The task: Return, word for word, every line starting at the line with "Instruction: Delete item 104 with Sil button" and ending at the final line of the entries; skip the pictures.

Source data:
++++++++
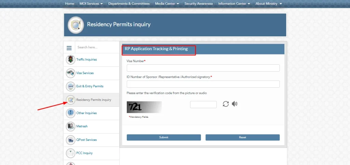Click the Visa Number input field
The width and height of the screenshot is (350, 165).
(x=203, y=68)
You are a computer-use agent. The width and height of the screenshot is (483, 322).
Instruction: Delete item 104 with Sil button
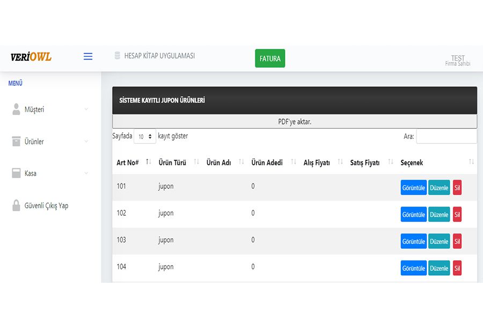(457, 268)
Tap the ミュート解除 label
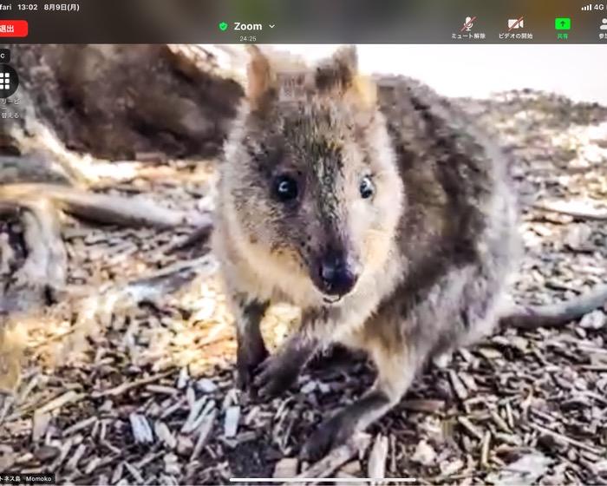 point(468,36)
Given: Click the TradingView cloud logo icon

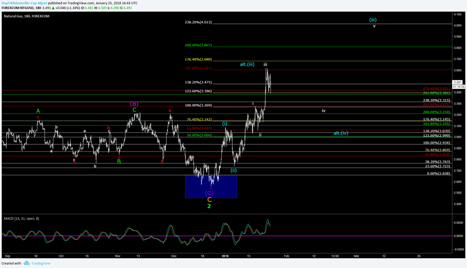Looking at the screenshot, I should (x=26, y=263).
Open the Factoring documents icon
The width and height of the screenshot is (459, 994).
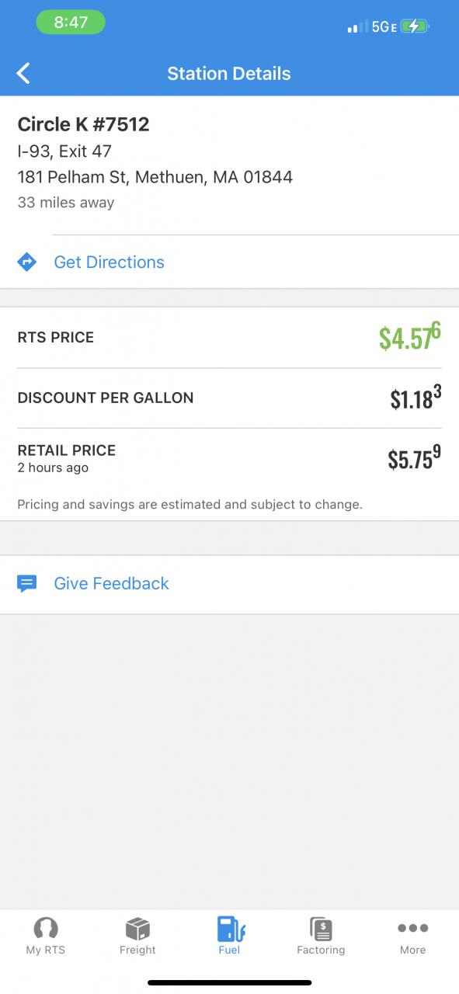coord(321,928)
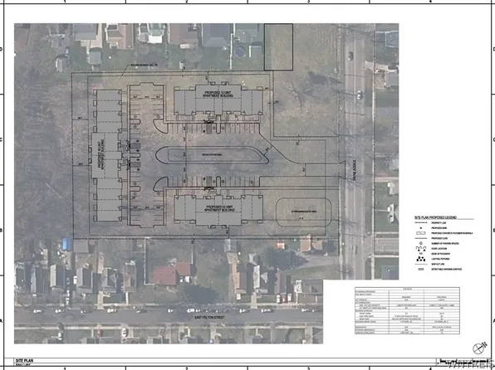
++++++++
Exercise result:
Instruction: Delete item 104 with Sil button
(457, 268)
Tap the ミュート解除 label
 point(468,36)
Given: Click the TradingView cloud logo icon

Looking at the screenshot, I should (x=26, y=263).
Open the Factoring documents icon
The width and height of the screenshot is (459, 994).
coord(321,928)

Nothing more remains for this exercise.